This unveiling, however, doesn't mean that SpaceShipTwo will be shooting for the skies right away. Rather, it marks the start of full-vehicle tests on the spacecraft, all to be carried out on the ground.

"We already know these things work individually, but one can't simply assume they will all work together. We'll do so quickly, but we won't cut corners," said Virgin Galactic in an update.

Once full-vehicle tests are done, captive carry flights will be carried out, followed by glide testing. Captive carry flights will have the SpaceShipTwo firmly attached to the WhiteKnightTwo. When it moves to glide testing, the spacecraft will be flying freely on its own for the first time more than 45,000 feet in the air.
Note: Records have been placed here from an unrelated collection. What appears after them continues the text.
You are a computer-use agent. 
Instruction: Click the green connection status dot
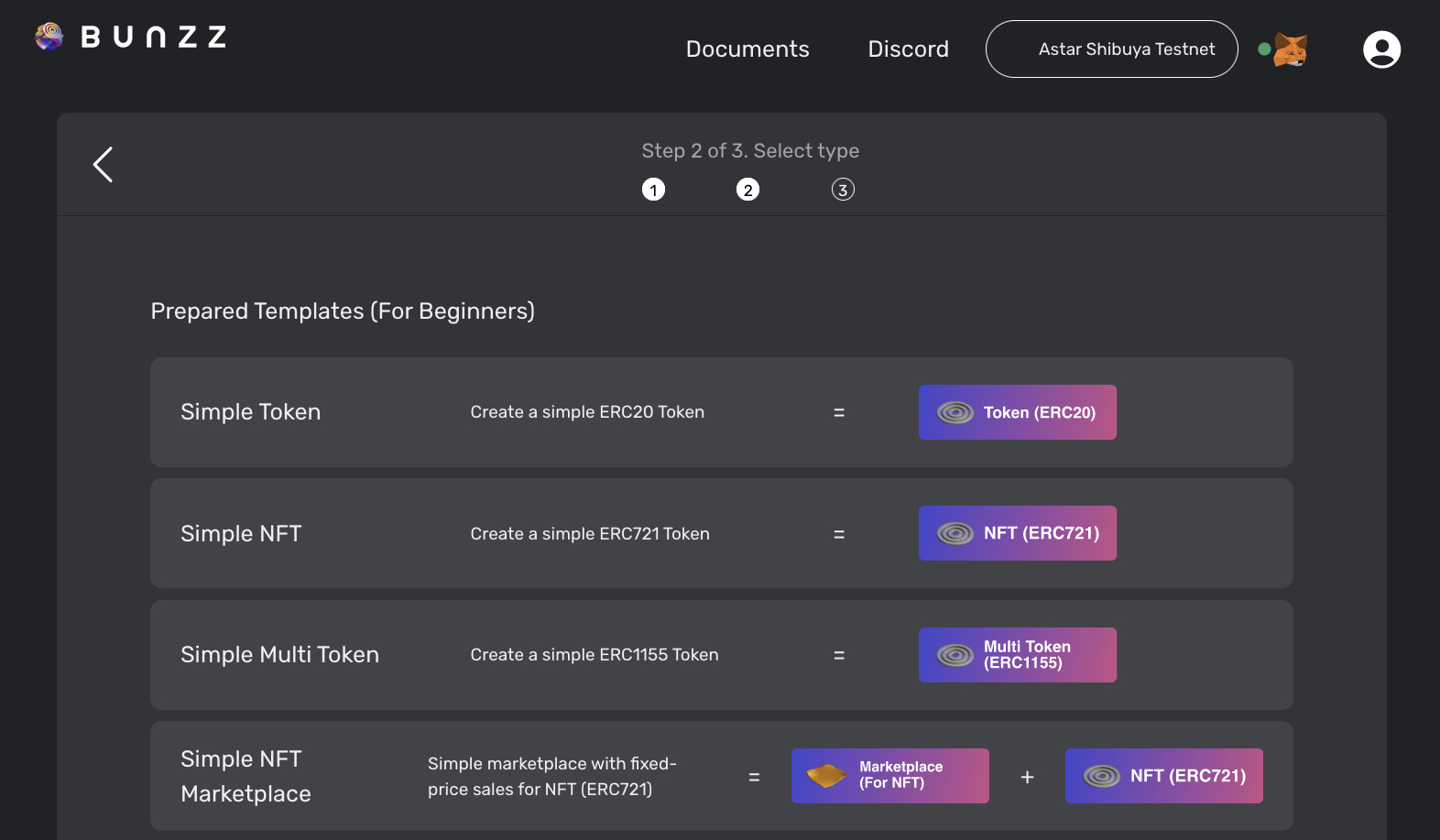pyautogui.click(x=1264, y=49)
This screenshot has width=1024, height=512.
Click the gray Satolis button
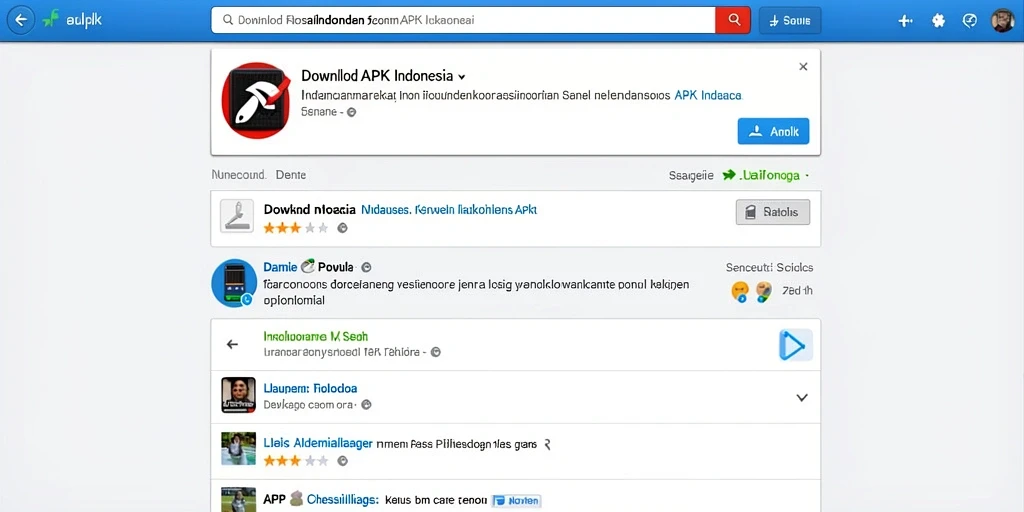[773, 212]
If the glide flight tests are satisfactory, Virgin Galactic will move on to rocket-powered test flights, with each mission designed to assess important aspects, such as how SpaceShipTwo behaves upon breaking the sound barrier when it ascends and descends as well as meeting increasing altitudes. After flying the spacecraft to 50 miles, SpaceShipTwo pilots will meet requirements to be officially called as astronauts.

Virgin Galactic did not provide a projection stating when it would start bringing tourists to space.

"When we are confident we can safely carry our customers to space, we will start doing so," said the company, adding that its list of early-paying customers already exceeds that of the total number of people who have been to space.

Unlike other spacecraft that launch from the ground, SpaceShipTwo is designed to be attached to the WhiteKnightTwo, a special jet aircraft, until an altitude of 45,000 feet is reached. It will glide through the skies for a few minutes after it is released before its pilots ignite the rocket engine that will bring it to space. When it reaches its suborbital trajectory, the SpaceShipTwo will start falling back to Earth, gliding until it lands on a runway.